When Farron noted that Christians think that we are all sinners, this straightforward statement of basic doctrine was met with a wave of uncomprehending disdain. “Speak for yourself Tim, I’m not a sinner,” tweeted Labour MP Jess Phillips.

And yet this is one of the most absolutely basic Christian beliefs, foundational to the whole faith.

“If we say that we have no sin, we deceive ourselves.”

Different denominations formulate the idea differently—we Catholics call it original sin—but without it most of Christianity is unintelligible.

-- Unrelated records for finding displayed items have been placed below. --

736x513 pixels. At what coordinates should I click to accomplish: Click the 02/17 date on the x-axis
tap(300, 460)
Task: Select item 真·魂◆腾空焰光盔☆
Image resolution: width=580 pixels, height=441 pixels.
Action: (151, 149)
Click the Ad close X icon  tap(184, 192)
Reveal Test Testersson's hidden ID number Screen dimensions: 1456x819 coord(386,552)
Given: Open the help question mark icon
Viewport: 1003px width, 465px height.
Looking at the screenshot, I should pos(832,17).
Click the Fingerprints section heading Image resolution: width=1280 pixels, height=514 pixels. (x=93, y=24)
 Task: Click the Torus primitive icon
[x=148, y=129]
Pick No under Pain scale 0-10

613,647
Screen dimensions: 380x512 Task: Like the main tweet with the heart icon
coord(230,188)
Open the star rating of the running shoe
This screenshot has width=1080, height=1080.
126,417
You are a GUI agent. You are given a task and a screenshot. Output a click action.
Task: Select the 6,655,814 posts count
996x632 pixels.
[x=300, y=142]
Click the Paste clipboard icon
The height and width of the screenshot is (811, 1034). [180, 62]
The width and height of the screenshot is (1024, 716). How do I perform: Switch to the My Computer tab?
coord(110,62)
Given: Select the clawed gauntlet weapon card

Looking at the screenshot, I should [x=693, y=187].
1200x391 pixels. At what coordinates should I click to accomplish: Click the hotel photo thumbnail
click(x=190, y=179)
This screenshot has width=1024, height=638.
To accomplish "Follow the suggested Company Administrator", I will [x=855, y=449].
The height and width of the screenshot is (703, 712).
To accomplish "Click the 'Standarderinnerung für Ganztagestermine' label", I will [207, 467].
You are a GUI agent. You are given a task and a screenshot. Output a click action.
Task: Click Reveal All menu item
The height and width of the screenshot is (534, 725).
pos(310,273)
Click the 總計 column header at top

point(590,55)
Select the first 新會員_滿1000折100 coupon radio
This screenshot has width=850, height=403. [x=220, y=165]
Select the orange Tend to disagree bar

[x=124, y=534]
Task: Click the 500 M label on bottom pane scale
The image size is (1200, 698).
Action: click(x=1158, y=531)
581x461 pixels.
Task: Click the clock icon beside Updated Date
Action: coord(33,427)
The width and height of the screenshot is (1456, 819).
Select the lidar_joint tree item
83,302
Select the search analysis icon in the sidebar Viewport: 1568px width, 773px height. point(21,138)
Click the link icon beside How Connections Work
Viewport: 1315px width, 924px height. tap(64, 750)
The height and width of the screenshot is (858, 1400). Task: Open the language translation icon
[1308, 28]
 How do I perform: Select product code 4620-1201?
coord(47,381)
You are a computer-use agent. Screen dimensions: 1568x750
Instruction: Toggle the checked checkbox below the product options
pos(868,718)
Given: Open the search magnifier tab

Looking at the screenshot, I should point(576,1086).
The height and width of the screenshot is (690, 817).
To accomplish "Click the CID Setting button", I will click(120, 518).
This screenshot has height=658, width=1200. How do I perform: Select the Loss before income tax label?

One other question that does arise in the post-Farron era is whether the growth of ­liberal attitudes to sex among Christians is making public life much harder for their more traditional fellow believers, who now face a difficult question, ie plenty of ­Christians have found a way to get rid of all the ‘nasty’ stuff about sex; why haven’t you?

There is an answer to this question, but it is a relatively complicated one that requires close and charitable attention to understand, which makes it very poorly suited to public debate in Britain in 2017.

The general perception seems to be that those who decline to take the ‘escape route’ of sexual liberalism are doing so because of an animus towards gay people —and this ­perception is often reinforced by revisionist Christians themselves, throwing their co-religionists under the bus of assumed bigotry.

It is not hard to see how this perception could lead to the gradual exclusion of ­Christians from large parts of public life.

However, we should avoid despair. A period of being regarded as a weird and ­disreputable minority will probably be good for us—as Pope Emeritus Benedict XVI ­suggested, it may herald a new era of dynamism and creativity in the Church. Christians have often been much too cosy with worldly power and too ready to mistake bourgeois respectability for Christian living. Now we will be forced to choose a master.